O Cálice de Lágrimas

Durante um dia comum de verão intenso, Ali caminhava pelo deserto à procura de qualquer coisa que servisse como alimento, ele costumava fazer esse trajeto pelo menos uma vez na semana, às vezes voltava para casa com alguns escorpiões, talvez uma cobra, ou, na maioria das vezes, não encontrava nada, e voltava para casa acompanhado apenas pela sua garrafa d’água e pela pobreza que estava sempre ao seu lado desde a sua mais remota infância.

Havia dias em que sua garrafa d’agua estava completamente vazia e, com isso, não se arriscava pelo ar quente e seco do deserto, optava, portanto, por pedir esmolas nas ruas mais movimentadas da cidade e voltava para casa feliz, carregando alguns pedaços de pães e algumas garrafas d’agua para dividir com sua esposa grávida, do seu primeiro filho, que tanto amava.

Na verdade, embora sua vida fosse difícil: órfão de mãe desde o dia do seu nascimento e de pai quando completou cinco anos. Desde os primórdios, Ali procurou lutar pelo o que realmente valia a pena, dizia ele: “Mas, se Deus me deu uma vida, Ele quer que eu desfrute desse presente.”. E, dessa forma, era muito raro ver Ali chorar ou resmungar devido aos males que caíam sobre ele.

Certo dia, em mais uma de suas caminhadas pelo deserto, Ali tropeçou em um cálice de prata, aparentemente comum e em bom estado. Sua primeira ideia foi leva-lo à cidade para troca-lo por alimentos e talvez por algumas moedas que correspondessem ao valor daquele cálice. O trocador, que era muito seu amigo, chamou Ali para uma conversa particular no seu cubículo a que chamava de escritório.

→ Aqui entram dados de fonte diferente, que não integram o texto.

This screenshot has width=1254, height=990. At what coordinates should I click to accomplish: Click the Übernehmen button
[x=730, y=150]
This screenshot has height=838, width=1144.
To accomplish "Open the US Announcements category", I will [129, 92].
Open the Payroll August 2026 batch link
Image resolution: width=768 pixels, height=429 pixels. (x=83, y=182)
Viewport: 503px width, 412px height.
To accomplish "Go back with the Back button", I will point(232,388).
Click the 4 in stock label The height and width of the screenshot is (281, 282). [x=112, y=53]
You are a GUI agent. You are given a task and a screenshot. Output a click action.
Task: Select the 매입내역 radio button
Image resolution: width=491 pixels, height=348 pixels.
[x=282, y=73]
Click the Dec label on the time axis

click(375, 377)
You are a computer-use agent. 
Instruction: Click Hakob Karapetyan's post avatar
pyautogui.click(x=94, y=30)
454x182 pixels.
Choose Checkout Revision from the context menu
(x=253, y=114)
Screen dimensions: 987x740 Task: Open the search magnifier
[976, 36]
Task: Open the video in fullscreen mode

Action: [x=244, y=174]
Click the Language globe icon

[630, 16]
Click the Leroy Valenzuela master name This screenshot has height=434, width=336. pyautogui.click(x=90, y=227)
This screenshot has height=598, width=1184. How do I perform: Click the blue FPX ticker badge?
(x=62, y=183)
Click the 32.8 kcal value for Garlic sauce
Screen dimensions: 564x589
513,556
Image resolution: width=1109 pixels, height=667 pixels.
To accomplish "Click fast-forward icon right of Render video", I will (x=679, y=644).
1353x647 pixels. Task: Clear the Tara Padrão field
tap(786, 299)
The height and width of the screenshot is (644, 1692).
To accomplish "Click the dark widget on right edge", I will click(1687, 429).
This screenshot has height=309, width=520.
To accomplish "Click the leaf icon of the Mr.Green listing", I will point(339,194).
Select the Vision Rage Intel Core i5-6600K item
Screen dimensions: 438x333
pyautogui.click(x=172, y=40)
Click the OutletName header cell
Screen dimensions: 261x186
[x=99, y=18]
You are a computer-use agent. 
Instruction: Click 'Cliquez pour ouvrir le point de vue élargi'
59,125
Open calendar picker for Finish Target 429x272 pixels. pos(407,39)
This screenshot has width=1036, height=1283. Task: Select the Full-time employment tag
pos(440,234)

-Ali, meu velho amigo, você encontrou uma das relíquias mais procuradas na história do Oriente, esse cálice é o cálice envolto em lendas e histórias que percorrem todo o nosso povo letrado, esse, Ali, é o cálice de lágrimas. –Disse o trocador pausadamente.

-Cálice de lágrimas? E o que isso significa? –Ali o indagou atônito. Ele, de fato, desconhecia da história do cálice, porque nunca teve a oportunidade de aprender a ler para desvendar os mistérios dessa história nos livros das bibliotecas, assim como também não teve uma família que se reunisse sob as estrelas para compartilhar fábulas e histórias fantasiosas que tanto animavam às crianças.

-Sim, meu amigo, toda e qualquer lágrima de tristeza que cair dentro desse cálice, se transformará em pérolas e, uma vez que você foi aquele que o encontrou, ele pertence a você e não há como desfazer-se do cálice. Você é um homem de sorte, Ali.

Ali correu para a sua casa, e durante o caminho pensava em meios de ficar triste para poder encher o cálice de pérolas e se tornar rico. Durante a primeira semana, Ali viu fotos de seus pais, pensou nas tragédias que aconteceram na sua vida, e em todas as coisas que o ligavam a uma possível tristeza. E a cada pérola que ele ganhava, mais ambicioso ele se tornava.Porém, esses poucos fatos reais de sua vida não eram suficientes, Ali precisava de mais, de muito mais.

E toda aquela ambição e ânsia em ser rico o tornaram louco.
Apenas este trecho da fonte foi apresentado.